1. Jettison the Mediocre - Enemies Part #1
One of the major issues with the series was that the enemies were completely generic for almost all of the episodes. The XRN psychopathic android was a saving grace in this regard, but the series needed to have more epic villains to keep FOX confident that the show had legs. In the end, Almost Human felt too much like a CSI-style series juxtaposed a few decades into the future. It should have been more intent on emulating Star Trek or X-Files which always focused on unique and compelling threats.
2. Service Industry - Enemies Part #2
The lack of epic villains was a major problem for the series, however, it also had the side effect of putting too much emphasis on the depiction of future technology. The weapons and gadgets at the fore refute the impact underlying the logic of the contemporary proverb, "Guns don't kill people; people kill people". The villains are in effect castrated, yet the futuristic weaponry is not potent enough on its own to induce fear or excitement.
1. Just a Ford - Vehicles
The technology depicted for 2048 is extremely advanced compared to the present moment. However, cars and other vehicles have virtually no noticeable significant advancements.
2. Non Sequitur - Crime Drama
Crime dramas almost always aspire to depict a world of crime and justice that is realistic at the procedural level. Bank heists are not successfully pulled off by two people, but require intricate plans and perhaps a dozen guns. When police call for back-up, response time as screentime is based on real research from policing statistics. In Almost Human, there are too many contrived moments that break from this aforementioned tradition. One occasion is when two witnesses in witness protection are housed in the same hotel room with a single human guard on the inside and a single MX android posted outside. The assassin disposes of them quickly.

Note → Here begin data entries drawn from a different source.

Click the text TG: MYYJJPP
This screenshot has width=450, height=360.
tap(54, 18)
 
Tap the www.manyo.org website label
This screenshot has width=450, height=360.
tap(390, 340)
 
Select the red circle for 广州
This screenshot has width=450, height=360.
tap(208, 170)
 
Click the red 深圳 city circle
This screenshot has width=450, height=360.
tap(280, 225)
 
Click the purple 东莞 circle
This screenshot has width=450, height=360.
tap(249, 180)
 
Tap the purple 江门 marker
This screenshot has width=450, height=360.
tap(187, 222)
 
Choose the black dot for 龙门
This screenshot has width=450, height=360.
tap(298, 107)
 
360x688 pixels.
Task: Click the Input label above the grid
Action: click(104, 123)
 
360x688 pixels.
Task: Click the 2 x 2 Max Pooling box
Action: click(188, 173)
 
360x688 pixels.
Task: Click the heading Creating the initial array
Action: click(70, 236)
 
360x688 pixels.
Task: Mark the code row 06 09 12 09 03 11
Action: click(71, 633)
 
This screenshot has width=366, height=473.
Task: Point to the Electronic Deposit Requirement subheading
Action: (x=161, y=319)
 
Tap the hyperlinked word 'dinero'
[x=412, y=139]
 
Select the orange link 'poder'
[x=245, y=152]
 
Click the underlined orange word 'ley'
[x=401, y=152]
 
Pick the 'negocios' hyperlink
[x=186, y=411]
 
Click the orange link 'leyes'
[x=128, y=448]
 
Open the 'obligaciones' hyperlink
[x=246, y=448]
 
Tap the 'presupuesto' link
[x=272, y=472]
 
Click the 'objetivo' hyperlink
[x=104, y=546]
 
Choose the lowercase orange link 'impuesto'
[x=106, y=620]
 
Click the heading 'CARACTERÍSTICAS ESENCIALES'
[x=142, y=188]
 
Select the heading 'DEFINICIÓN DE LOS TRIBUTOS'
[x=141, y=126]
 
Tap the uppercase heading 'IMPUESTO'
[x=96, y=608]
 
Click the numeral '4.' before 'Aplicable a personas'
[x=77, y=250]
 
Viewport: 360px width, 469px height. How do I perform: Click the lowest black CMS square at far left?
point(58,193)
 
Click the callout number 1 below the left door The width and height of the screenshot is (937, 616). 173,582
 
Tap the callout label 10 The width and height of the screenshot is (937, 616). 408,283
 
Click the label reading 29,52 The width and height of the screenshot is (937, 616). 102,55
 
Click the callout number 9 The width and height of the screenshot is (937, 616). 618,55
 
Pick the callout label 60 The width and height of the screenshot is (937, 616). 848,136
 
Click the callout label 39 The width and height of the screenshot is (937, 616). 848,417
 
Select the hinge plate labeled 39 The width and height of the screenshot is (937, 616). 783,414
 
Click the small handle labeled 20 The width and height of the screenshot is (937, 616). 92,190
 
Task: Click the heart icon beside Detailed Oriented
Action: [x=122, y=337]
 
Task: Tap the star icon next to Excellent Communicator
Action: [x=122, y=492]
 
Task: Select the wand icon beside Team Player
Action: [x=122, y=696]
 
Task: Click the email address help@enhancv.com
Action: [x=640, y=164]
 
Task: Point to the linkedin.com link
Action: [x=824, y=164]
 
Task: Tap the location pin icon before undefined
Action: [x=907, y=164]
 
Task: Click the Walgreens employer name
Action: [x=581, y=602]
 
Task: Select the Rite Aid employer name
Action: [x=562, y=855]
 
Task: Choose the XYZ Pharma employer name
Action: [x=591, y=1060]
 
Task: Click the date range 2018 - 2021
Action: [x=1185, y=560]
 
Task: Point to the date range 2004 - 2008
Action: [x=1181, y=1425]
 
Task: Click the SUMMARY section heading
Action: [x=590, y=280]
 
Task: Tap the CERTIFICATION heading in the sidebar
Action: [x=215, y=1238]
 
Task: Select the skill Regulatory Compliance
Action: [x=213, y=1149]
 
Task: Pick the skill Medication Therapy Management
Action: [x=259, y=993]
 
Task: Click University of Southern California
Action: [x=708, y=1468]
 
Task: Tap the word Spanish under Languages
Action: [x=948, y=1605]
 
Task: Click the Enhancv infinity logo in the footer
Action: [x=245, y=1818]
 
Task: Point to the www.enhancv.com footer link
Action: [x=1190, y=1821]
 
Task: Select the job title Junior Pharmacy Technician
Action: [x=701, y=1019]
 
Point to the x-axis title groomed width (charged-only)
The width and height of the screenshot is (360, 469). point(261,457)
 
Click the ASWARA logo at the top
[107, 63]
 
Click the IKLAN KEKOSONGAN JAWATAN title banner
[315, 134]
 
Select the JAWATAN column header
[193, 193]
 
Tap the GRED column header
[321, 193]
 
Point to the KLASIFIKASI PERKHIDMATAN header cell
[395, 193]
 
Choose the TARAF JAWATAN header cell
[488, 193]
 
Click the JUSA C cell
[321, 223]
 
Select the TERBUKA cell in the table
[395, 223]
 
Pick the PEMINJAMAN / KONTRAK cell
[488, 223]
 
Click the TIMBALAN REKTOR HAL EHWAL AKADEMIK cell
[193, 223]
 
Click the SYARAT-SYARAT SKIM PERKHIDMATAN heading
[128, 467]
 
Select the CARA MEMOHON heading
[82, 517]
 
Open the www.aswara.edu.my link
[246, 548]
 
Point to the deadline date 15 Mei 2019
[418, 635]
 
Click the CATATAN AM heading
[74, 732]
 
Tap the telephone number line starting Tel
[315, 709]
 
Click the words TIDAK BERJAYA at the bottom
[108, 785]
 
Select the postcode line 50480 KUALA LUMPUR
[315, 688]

3. Loose Ends - Poor Characters
What separates good screenwriters from great ones is the ability to craft compelling central and peripheral characters. Almost Human had a writing team that developed a wonderful set of relationships between the primary characters (Kennex, Dorian, Rudy...), however, the secondary characters were often poorly realized and suffered from under-talented actors playing the roles. Those actors did not have the ability to fill out the characters and so performances appear very stilted. This reminds us that bad acting is almost always a combination of low talent and poor screenwriting. One example of this occurs in the eighth episode when the target of an assassin comments about Dorian's odd behaviour after an attempted attack, by saying, "what's wrong with him?" Well, I don't know... maybe it's the high-velocity, high-caliber, guided missile bullet that went through him to save your dumb ass. The line was filler and just comes off as ridiculous. The rule in screenwriting matches that of life - if you don't have something important to say, then shut up.